(TASK ITEM): Of the entries below, return only those lines from the line with "Where should I click to: Click the AirPods" to the line with "Given: Select the", exactly, both included.

Saved entries
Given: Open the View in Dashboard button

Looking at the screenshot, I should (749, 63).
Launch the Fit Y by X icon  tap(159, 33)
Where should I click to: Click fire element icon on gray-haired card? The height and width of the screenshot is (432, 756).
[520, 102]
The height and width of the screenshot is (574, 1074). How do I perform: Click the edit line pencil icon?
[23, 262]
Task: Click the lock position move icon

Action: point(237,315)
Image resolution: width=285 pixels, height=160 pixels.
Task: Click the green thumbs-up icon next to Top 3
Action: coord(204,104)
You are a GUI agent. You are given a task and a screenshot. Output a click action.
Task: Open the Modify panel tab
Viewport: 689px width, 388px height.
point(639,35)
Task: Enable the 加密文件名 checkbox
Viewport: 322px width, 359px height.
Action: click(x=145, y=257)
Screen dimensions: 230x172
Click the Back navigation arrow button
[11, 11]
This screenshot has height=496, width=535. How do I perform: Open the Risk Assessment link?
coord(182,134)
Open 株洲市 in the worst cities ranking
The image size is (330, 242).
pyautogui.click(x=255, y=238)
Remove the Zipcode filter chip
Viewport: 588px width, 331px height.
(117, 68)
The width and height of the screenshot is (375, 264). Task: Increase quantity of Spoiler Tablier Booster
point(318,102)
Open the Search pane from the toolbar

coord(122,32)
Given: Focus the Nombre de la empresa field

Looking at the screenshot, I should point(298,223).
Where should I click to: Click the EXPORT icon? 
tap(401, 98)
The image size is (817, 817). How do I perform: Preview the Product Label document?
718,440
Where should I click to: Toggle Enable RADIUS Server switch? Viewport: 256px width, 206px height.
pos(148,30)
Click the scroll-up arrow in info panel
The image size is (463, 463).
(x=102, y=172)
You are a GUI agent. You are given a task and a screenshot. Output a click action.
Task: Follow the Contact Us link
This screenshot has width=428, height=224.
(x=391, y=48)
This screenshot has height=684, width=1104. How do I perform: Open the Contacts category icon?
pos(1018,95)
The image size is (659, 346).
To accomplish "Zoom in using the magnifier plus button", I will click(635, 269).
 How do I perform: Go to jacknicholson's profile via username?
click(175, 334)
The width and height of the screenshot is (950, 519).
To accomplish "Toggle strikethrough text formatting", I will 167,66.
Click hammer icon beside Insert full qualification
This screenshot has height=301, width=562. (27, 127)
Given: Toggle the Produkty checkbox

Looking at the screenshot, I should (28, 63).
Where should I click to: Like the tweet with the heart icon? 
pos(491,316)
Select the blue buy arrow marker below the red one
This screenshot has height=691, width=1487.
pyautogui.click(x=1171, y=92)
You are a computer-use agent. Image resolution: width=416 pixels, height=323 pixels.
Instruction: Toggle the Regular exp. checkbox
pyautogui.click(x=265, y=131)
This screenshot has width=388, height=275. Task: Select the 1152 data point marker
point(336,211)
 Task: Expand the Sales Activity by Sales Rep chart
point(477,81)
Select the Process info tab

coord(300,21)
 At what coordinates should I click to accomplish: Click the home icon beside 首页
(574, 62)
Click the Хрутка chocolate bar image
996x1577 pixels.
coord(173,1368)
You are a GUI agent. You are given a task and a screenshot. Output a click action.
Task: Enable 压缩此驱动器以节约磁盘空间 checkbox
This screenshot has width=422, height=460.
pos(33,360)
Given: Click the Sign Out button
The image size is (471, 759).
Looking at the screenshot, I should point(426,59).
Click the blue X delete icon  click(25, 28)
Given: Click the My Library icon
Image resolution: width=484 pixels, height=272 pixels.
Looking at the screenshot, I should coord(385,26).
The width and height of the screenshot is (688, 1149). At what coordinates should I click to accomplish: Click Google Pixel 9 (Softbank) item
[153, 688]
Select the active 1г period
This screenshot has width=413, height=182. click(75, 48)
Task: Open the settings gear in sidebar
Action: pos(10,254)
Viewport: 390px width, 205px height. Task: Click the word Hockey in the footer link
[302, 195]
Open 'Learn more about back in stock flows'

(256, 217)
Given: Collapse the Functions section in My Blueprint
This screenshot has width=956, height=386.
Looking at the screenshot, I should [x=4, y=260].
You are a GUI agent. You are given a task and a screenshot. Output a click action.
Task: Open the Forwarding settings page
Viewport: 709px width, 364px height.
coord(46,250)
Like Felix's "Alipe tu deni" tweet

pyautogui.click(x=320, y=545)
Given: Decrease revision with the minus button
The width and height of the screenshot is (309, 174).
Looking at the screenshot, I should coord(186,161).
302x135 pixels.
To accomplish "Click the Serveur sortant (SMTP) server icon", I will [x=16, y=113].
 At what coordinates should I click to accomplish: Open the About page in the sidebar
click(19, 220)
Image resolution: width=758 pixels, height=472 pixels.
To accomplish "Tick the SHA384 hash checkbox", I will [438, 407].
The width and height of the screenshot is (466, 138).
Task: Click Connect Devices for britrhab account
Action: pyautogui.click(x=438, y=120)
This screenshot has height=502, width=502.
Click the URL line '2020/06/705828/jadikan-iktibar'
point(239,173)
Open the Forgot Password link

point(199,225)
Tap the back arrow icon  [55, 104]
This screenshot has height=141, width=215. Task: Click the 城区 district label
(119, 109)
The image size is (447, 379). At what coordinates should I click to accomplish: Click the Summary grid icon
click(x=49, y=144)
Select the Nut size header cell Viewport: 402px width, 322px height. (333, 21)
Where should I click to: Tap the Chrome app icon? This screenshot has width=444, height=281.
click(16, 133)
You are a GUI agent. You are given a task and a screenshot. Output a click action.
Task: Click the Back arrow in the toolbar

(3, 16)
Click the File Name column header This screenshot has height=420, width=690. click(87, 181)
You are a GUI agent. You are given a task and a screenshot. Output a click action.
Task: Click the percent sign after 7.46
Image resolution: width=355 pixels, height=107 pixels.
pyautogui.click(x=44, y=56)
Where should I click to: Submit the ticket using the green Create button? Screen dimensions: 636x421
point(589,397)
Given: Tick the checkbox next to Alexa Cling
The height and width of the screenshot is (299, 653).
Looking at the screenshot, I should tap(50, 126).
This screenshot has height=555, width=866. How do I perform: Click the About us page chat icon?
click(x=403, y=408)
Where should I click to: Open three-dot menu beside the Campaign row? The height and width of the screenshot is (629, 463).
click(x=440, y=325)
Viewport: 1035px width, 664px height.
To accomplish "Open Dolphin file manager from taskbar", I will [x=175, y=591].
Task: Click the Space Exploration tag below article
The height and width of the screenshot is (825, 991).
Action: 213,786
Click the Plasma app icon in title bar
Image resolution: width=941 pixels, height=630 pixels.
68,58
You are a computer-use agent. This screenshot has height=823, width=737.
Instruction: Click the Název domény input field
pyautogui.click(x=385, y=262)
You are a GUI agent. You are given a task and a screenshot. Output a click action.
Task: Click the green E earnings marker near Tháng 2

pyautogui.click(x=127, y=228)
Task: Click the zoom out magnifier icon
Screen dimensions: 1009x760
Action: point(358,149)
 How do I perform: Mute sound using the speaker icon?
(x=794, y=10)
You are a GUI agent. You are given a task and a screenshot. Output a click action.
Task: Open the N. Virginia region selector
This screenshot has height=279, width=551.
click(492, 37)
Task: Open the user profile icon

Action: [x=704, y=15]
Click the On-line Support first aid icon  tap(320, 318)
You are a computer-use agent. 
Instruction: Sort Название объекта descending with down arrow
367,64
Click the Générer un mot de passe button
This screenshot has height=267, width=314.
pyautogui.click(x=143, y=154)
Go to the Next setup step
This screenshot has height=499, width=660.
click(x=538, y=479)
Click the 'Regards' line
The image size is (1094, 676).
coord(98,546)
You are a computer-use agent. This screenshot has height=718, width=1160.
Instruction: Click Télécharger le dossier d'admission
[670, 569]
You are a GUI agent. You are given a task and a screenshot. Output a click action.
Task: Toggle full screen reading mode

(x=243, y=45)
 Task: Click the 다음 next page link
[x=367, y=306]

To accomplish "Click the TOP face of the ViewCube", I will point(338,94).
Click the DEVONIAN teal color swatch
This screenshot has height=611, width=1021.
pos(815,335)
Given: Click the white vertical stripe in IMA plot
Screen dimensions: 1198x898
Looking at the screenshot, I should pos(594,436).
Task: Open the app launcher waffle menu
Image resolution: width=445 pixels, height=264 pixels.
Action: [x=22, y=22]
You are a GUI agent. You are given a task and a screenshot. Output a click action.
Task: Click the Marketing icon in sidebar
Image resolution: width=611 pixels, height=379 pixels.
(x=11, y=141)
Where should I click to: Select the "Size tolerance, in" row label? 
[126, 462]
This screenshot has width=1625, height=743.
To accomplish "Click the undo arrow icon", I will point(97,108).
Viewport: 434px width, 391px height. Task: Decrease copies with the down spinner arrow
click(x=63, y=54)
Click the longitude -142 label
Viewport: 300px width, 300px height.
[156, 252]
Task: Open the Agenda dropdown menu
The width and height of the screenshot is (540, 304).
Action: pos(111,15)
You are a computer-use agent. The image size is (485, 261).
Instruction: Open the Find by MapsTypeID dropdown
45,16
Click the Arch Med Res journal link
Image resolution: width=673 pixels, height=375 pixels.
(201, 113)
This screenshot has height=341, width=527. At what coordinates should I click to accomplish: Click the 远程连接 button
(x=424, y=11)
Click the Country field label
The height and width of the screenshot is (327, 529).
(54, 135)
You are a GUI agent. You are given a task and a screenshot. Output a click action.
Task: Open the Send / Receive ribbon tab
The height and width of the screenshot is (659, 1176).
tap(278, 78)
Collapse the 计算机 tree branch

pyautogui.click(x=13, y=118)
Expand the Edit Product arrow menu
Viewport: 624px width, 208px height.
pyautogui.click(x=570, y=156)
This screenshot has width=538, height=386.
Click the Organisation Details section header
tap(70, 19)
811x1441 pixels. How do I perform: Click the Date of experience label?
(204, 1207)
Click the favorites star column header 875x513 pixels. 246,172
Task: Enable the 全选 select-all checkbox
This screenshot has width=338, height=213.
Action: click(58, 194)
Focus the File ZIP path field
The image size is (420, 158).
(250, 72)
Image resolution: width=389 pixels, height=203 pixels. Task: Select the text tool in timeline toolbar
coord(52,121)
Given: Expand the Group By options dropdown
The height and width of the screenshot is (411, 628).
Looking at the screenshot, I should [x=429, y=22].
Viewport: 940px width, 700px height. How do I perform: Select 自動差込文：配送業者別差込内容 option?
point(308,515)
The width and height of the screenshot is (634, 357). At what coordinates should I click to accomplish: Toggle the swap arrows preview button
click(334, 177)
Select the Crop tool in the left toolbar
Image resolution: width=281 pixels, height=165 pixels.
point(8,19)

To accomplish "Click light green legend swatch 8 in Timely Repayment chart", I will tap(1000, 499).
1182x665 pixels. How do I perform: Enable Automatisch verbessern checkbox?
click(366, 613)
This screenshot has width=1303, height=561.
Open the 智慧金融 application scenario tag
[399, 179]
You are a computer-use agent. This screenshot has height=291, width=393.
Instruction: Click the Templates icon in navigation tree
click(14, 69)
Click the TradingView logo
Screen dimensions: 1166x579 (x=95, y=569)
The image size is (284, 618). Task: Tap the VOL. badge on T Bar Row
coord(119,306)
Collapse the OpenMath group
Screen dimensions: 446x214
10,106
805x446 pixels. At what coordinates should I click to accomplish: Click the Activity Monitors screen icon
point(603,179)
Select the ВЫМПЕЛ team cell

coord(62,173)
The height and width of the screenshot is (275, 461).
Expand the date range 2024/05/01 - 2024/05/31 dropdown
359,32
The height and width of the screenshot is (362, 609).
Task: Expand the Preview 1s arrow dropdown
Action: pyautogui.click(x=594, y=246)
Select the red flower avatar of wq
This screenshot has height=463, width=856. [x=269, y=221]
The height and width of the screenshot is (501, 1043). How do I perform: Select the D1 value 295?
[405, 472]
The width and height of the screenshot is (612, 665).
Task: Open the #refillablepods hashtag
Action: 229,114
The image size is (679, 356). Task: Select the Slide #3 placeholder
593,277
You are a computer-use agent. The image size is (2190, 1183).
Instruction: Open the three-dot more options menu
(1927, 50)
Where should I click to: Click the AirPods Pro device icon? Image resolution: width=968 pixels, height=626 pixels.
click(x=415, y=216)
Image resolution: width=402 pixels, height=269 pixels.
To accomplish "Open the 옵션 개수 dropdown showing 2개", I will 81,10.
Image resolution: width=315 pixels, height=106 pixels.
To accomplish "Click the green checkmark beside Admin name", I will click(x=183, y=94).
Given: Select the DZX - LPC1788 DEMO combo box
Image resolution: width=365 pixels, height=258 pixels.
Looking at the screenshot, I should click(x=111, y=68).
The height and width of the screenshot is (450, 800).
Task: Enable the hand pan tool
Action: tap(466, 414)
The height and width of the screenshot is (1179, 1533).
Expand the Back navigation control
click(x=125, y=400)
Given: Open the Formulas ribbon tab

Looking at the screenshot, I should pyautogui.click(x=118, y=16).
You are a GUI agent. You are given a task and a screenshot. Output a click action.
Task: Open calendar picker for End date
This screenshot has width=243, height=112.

(ANSWER TO THE PROBLEM):
Where should I click to: Click the AirPods Pro device icon? Image resolution: width=968 pixels, height=626 pixels.
click(x=415, y=216)
Image resolution: width=402 pixels, height=269 pixels.
To accomplish "Open the 옵션 개수 dropdown showing 2개", I will 81,10.
Image resolution: width=315 pixels, height=106 pixels.
To accomplish "Click the green checkmark beside Admin name", I will click(x=183, y=94).
Given: Select the DZX - LPC1788 DEMO combo box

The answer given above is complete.